Virtual Farm Tour: Dolph Dairy LLC
The chore list on a dairy farm is seemingly endless and everchanging, yet cows and calves do best with consistent care. The team at Dolph Dairy LLC in Lake Mills, Wisconsin has designed a system that gives each fresh cow, newborn, and preweaned calf the attention and consistency needed to thrive.
Don and Patricia Dolph purchased the farm in 1987. They milked 80 cows in a stanchion barn before building a freestall barn and parlor in 1995 and expanding to 200 cows. Their son, Chet, and his wife, Patty, joined the farm in 2002 and the family formed the LLC. A few more expansions brought them to their current herd size of 400 cows.
Patty takes the lead on calf care, but also tends to the fresh cows along with Chet and their herdsman, Rob Osburn. The seven-person calf team includes four part-time employees, so Patty has detailed protocols to feed and care for the 110 calves in hutches as well as the fresh cows and newborns.
Dry cow and maternity care
Every pregnant animal at Dolph Dairy is ultrasounded; animals carrying twins are dried off sooner. Once animals are moved to the calving pen, the goal is to keep the environment as low-stress as possible. Cameras on the pen allow the team to observe progress without disturbing the cows, which they say has led to much easier calvings.
Newborn calves are placed in nearby warming pens with in-floor heat until they are dry. Navels are dipped at this time. All the colostrum is tested with a Brix refractometer; calves are fed 4 quarts of colostrum scoring 27 percent or higher soon after birth. They’ll receive a second feeding of 2 quarts 6 to 12 hours later. If a calf is born in the freestall, it receives extra colostrum.
Patty begins cooling the colostrum as soon as it’s harvested to limit pathogen growth by adding frozen water bottles to the bucket of colostrum. All colostrum is heat-treated and frozen before use.
Feeding calves in hutches
Weather-related challenges can make it less convenient to care for calves in hutches, but Don said they still feel hutches are the best housing system for calf health. He said the farm experiences fewer disease outbreaks because the preweaned calves are not in direct contact with one another.
That said, a calf milk house at Dolph Dairy has made calf care more efficient. Cows with higher somatic cell counts wear green bands. Their milk goes into separate buckets, which are dumped into a tank near the parlor. The milk is pumped underground to the calf milk house and into a dual-tank pasteurizer. Don said it was a “no-brainer” to install a dual-tank system. Because the farm milks three times a day, but feeds calves twice a day, this system makes it easier to do all of the chores at the right time.
Calves are started on 2 quarts of milk twice daily. They’re bumped up to 3 quarts at seven days and 4 quarts a week later. In April, the farm began adding Calf Magnify to the pasteurized milk to help control flies and boost gut health.
Calves are fed BSF calf starter for 40 days before transitioning to a heifer grower. Water is used to cool milk in the pasteurizer. That warm water is then fed to the calves after each milk feeding.

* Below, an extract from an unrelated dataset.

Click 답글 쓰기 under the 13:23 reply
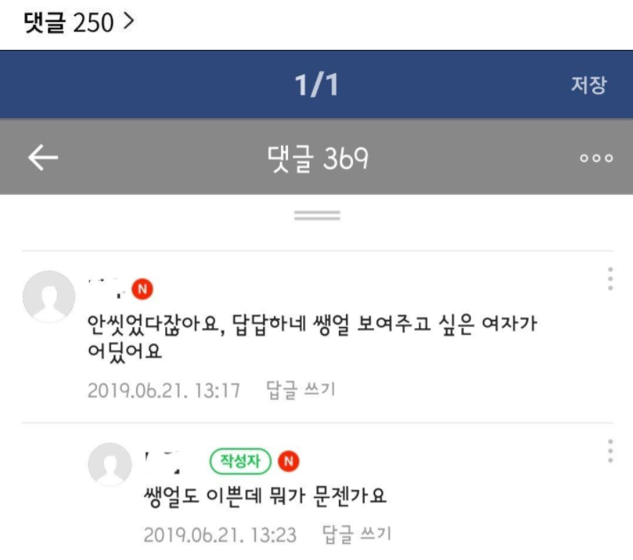 (357, 534)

At 55 days, calves are dropped down to 2 quarts of milk for five days, and then only the morning feeding for another three to five days. They’ll receive just water and starter for a week before moving out of the hutches.
Weaned calves are placed into “acquaintance pens” in groups of no more than eight. They’ll receive the same grower feed until they reach 6 months of age. Chet said their six-row heifer barn, built in 2007, has boosted heifer performance as they enter the milking herd. He said their focus on comfort has led to “big, healthy heifers that are freestall- and headlock-trained.”
Keeping calves healthy
From the maternity to the hutch, Patty said her top goal is to keep everything “clean, clean, clean.” The maternity pack is deep-cleaned weekly. Calves in hutches always have deep bedding. Between calves, hutches are cleaned and disinfected with chlorine dioxide.
Calf pails are washed regularly. Patty said the commercial dishwasher has been a great tool for efficiently and effectively cleaning calf bottles and other equipment.
The Dolph family is also focused on continual education. Their veterinarian meets with employees quarterly to discuss animal health and protocol compliance. The Dolphs also send their employees to Professional Dairy Producers® (PDPW) clinics to learn the latest strategies to raise healthy calves.
Patty said, “We constantly think long-term.”